— Excerpted records —

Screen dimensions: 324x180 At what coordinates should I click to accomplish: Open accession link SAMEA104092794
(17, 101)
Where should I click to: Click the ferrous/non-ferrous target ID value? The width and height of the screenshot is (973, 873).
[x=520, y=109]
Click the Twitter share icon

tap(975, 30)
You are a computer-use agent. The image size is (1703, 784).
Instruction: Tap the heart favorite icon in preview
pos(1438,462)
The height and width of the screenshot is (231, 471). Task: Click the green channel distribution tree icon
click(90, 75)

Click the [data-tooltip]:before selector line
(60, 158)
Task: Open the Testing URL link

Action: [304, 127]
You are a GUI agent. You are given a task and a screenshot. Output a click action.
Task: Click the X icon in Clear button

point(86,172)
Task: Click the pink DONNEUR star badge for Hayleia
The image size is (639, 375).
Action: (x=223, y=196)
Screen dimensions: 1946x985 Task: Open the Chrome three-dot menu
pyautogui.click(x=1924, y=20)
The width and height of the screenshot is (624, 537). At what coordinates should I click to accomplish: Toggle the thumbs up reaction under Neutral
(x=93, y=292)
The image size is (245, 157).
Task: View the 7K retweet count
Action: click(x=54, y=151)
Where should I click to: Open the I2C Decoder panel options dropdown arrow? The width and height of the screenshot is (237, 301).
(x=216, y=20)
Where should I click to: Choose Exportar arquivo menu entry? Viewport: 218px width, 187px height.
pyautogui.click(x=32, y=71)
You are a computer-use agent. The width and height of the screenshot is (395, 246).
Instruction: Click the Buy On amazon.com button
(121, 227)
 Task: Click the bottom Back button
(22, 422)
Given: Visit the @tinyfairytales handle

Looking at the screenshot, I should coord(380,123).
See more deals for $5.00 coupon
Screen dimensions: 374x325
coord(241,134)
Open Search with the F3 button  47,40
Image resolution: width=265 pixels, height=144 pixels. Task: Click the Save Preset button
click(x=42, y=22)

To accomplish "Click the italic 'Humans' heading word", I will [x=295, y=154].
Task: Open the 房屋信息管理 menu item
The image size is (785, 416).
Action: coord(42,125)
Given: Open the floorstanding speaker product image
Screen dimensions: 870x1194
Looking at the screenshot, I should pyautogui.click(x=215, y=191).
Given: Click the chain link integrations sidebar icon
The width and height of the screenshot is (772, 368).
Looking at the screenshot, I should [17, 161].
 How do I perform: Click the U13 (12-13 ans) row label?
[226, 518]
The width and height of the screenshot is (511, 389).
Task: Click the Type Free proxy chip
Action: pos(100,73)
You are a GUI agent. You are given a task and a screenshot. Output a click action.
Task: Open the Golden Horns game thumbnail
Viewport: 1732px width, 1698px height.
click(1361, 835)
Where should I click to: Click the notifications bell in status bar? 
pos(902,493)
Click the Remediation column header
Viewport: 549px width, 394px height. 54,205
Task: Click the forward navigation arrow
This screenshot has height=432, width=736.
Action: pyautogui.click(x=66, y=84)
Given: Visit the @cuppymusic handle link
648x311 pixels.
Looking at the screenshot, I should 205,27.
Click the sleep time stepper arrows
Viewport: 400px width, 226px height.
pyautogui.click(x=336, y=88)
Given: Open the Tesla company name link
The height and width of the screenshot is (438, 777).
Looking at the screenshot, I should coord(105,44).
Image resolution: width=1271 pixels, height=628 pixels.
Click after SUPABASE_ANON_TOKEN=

— Problem requirements —
The entries are to be repeated exactly, with nothing altered.

— Output below —
Screen dimensions: 324x180 At what coordinates should I click to accomplish: Open accession link SAMEA104092794
(17, 101)
Where should I click to: Click the ferrous/non-ferrous target ID value? The width and height of the screenshot is (973, 873).
[x=520, y=109]
Click the Twitter share icon

tap(975, 30)
You are a computer-use agent. The image size is (1703, 784).
Instruction: Tap the heart favorite icon in preview
pos(1438,462)
The height and width of the screenshot is (231, 471). Task: Click the green channel distribution tree icon
click(90, 75)

Click the [data-tooltip]:before selector line
(60, 158)
Task: Open the Testing URL link

Action: [304, 127]
You are a GUI agent. You are given a task and a screenshot. Output a click action.
Task: Click the X icon in Clear button

point(86,172)
Task: Click the pink DONNEUR star badge for Hayleia
The image size is (639, 375).
Action: (x=223, y=196)
Screen dimensions: 1946x985 Task: Open the Chrome three-dot menu
pyautogui.click(x=1924, y=20)
The width and height of the screenshot is (624, 537). At what coordinates should I click to accomplish: Toggle the thumbs up reaction under Neutral
(x=93, y=292)
The image size is (245, 157).
Task: View the 7K retweet count
Action: click(x=54, y=151)
Where should I click to: Open the I2C Decoder panel options dropdown arrow? The width and height of the screenshot is (237, 301).
(x=216, y=20)
Where should I click to: Choose Exportar arquivo menu entry? Viewport: 218px width, 187px height.
pyautogui.click(x=32, y=71)
You are a computer-use agent. The width and height of the screenshot is (395, 246).
Instruction: Click the Buy On amazon.com button
(121, 227)
 Task: Click the bottom Back button
(22, 422)
Given: Visit the @tinyfairytales handle

Looking at the screenshot, I should coord(380,123).
See more deals for $5.00 coupon
Screen dimensions: 374x325
coord(241,134)
Open Search with the F3 button  47,40
Image resolution: width=265 pixels, height=144 pixels. Task: Click the Save Preset button
click(x=42, y=22)

To accomplish "Click the italic 'Humans' heading word", I will [x=295, y=154].
Task: Open the 房屋信息管理 menu item
The image size is (785, 416).
Action: coord(42,125)
Given: Open the floorstanding speaker product image
Screen dimensions: 870x1194
Looking at the screenshot, I should pyautogui.click(x=215, y=191).
Given: Click the chain link integrations sidebar icon
The width and height of the screenshot is (772, 368).
Looking at the screenshot, I should [17, 161].
 How do I perform: Click the U13 (12-13 ans) row label?
[226, 518]
The width and height of the screenshot is (511, 389).
Task: Click the Type Free proxy chip
Action: pos(100,73)
You are a GUI agent. You are given a task and a screenshot. Output a click action.
Task: Open the Golden Horns game thumbnail
Viewport: 1732px width, 1698px height.
click(1361, 835)
Where should I click to: Click the notifications bell in status bar? 
pos(902,493)
Click the Remediation column header
Viewport: 549px width, 394px height. 54,205
Task: Click the forward navigation arrow
This screenshot has height=432, width=736.
Action: pyautogui.click(x=66, y=84)
Given: Visit the @cuppymusic handle link
648x311 pixels.
Looking at the screenshot, I should 205,27.
Click the sleep time stepper arrows
Viewport: 400px width, 226px height.
pyautogui.click(x=336, y=88)
Given: Open the Tesla company name link
The height and width of the screenshot is (438, 777).
Looking at the screenshot, I should coord(105,44).
Image resolution: width=1271 pixels, height=628 pixels.
Click after SUPABASE_ANON_TOKEN=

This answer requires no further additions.